## Task set
(a) Answer these questions from the article on Mark Cousins:
(i) How long is the documentary he made from his bestseller?
(ii) Which city does the text name as the capital of Burkina Faso?
(iii) What stood in the middle of the Place des Cinéastes?
(b) Return everything in the article on Mark Cousins from "Mark Cousins tells" down to "of Burkina Faso.", copied word for word.

## Source extract
══════

Mark Cousins tells 'The Story of Film'
The Northern-Irish cinephile talks Dave Calhoun through his latest odyssey
Mark Cousins: A master storyteller - Portrait: Martin Hunter
Mark Cousins has turned his bestseller, ‘The Story of Film’ into an epic 15-hour documentary. But he’s not resting on his laurels: as well as talking to Dave Calhoun, he’s chipped in a quiz to our ‘Pub Walks’ issue.
Back in February I bumped into writer, filmmaker and passionate cinephile Mark Cousins on a Sunday morning in the middle of a square in Ouagadougou, the capital of Burkina Faso.
We were in this hot and dusty West African city for a film festival and in the city’s Place des Cinéastes to join a ceremony to honour the memory of dead filmmakers. We watched as the Burkinabe director Gaston Kabore led a moment of silence, and joined hands with others as we circled the square, in the middle of which was a huge sculpture of an upturned camera.

══════

[Entries showing where items appear]
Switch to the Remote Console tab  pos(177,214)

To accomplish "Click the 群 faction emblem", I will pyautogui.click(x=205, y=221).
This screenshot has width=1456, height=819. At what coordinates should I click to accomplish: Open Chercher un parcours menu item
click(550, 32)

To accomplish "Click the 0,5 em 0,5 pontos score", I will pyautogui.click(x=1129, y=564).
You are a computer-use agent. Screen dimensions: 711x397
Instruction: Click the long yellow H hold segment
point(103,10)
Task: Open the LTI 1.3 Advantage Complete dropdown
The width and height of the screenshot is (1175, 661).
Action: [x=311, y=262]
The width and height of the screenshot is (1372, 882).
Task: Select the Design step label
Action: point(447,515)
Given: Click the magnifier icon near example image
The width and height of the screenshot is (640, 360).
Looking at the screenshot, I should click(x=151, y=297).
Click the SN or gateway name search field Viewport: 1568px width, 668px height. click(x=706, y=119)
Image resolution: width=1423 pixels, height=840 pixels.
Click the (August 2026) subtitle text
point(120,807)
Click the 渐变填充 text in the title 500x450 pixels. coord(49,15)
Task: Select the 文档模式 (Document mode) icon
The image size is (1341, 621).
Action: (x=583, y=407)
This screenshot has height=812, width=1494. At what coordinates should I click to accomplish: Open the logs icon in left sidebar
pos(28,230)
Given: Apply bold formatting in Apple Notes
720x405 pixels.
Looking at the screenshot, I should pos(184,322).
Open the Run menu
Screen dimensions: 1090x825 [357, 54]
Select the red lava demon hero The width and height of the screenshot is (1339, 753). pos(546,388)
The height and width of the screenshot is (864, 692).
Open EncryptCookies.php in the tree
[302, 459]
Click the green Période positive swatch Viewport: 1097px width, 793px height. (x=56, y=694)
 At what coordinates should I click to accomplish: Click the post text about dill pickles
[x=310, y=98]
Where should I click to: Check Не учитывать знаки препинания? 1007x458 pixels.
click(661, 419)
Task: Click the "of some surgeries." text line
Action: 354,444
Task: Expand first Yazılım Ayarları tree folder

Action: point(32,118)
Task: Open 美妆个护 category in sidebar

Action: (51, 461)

══════

## Results
(a)
(i) It is 15 hours long.
(ii) Ouagadougou.
(iii) A huge sculpture of an upturned camera.

(b)
Mark Cousins tells 'The Story of Film'
The Northern-Irish cinephile talks Dave Calhoun through his latest odyssey
Mark Cousins: A master storyteller - Portrait: Martin Hunter
Mark Cousins has turned his bestseller, ‘The Story of Film’ into an epic 15-hour documentary. But he’s not resting on his laurels: as well as talking to Dave Calhoun, he’s chipped in a quiz to our ‘Pub Walks’ issue.
Back in February I bumped into writer, filmmaker and passionate cinephile Mark Cousins on a Sunday morning in the middle of a square in Ouagadougou, the capital of Burkina Faso.